「厚労省承認済み」とウソの表示。新型コロナ検査キット5社を消費者庁が摘発

[2021/3/28 00:00]

検査キット業者を行政指導

新型コロナウイルスの検査キットを販売している5社が、事実に反した表示をしていたとして、消費者庁が行政指導を行ないました。

摘発されたのは、「抗原検査キット」を販売した2社と、「抗体検査キット」を販売していた3社です。

消費者庁は、これらの業者の広告文などが虚偽であったとして、再発防止などを指示しました。

新型コロナウイルス検査キットに対する摘発は、2020年12月に続いて2回目となります。

「厚労省承認済み」とウソの表示

「抗原検査キット」は、鼻拭い液や唾液などに含まれる新型コロナウイルスの抗原の有無を調べるものです。

医療機関では、医療器具として厚労省の認定を得た製品が使用されています。

インターネットなどで販売されている「抗原検査キット」は、「研究用」などの名目で販売されていますが、厚労省の承認は得ていません。

しかし、摘発された業者は、つぎのようなウソの表示を行なっていました。

  • 厚生労働省承認済み【国内唯一】
  • ご注意ください!! 唯一、認可され輸入が許されている商品です

なお、厚労省では、市販されているキットでは、新型コロナウイルスに感染しているかどうかを消費者が判定することはできないと警告しています。

その理由は、次の2点です。

  • 医薬品としての承認を得ておらず、キットの性能が確認されていない
  • 判定には医学的で専門的な判断が必要である

つまり、きちんとした結果がでるかどうかも分からない上に、素人では総合的な判断ができないと言うわけです。

「抗体検査キット」は感染しているかどうかは分からない

一方、「抗体検査キット」は、新型コロナウイルスに感染したことでできる抗体の有無を判定するものです。

摘発された業者は、次のような表示で、抗体検査キットを販売していました。

  • 検査キットを図示した画像と共に、「陽性反応 COVID-19に感染していることを示します
  • このキットはIgM + IgGの複合検査により、早期、中期、後期の各期をカバーでき、各期の感染者を正確に発見できます

しかし、抗体検査キットで「抗体がある」と判定されても、それは過去に感染したということが分かるだけです。

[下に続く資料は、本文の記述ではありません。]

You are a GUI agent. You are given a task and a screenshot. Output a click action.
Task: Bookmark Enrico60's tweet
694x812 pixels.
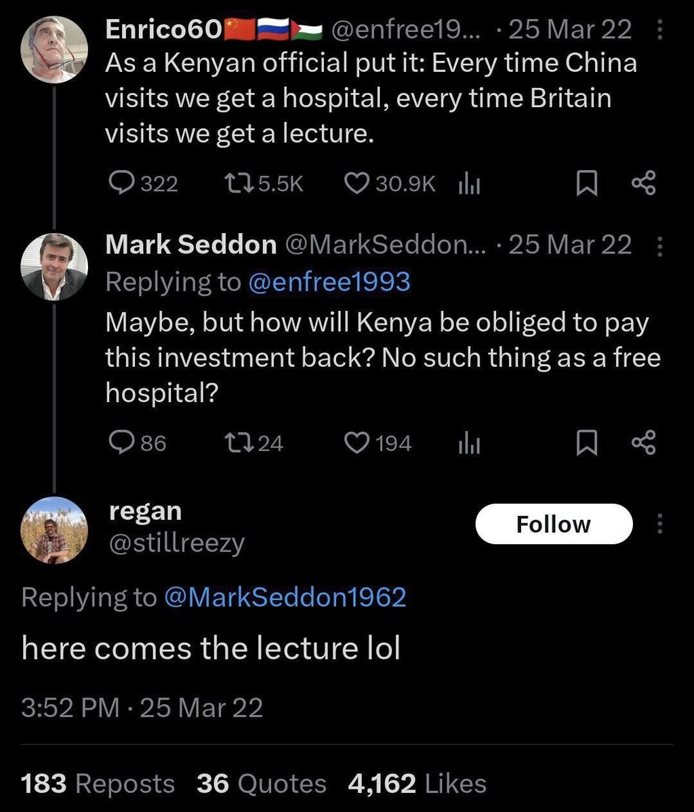click(x=584, y=184)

一番重要な、現在、新型コロナウイルスに感染しているかどうかは判定できません。

つまり、確実な結果を出すためには、また改めて検査を受ける必要があるのです。

不安なときは医療機関へ

消費者庁では、これらの新型コロナウイルス検査キットに対して、次のように警告しています。

  • 新型コロナウイルスの研究用抗原検査キット及び抗体検査キットは、国が認めた体外診断用医薬品ではありません。
  • 自己判断で感染の有無を調べる目的で使用しないでください。
  • 感染が疑われる場合には、医療機関等に相談してください。

新型コロナウイルスへの不安から、無認可で性能の保証がない検査キットを利用しても、それでは本当の状態は分かりません。

新型コロナウイルスに感染した可能性があるときは、かかりつけ医や、公的な窓口に相談して、医療機関でPCR検査を受けてください。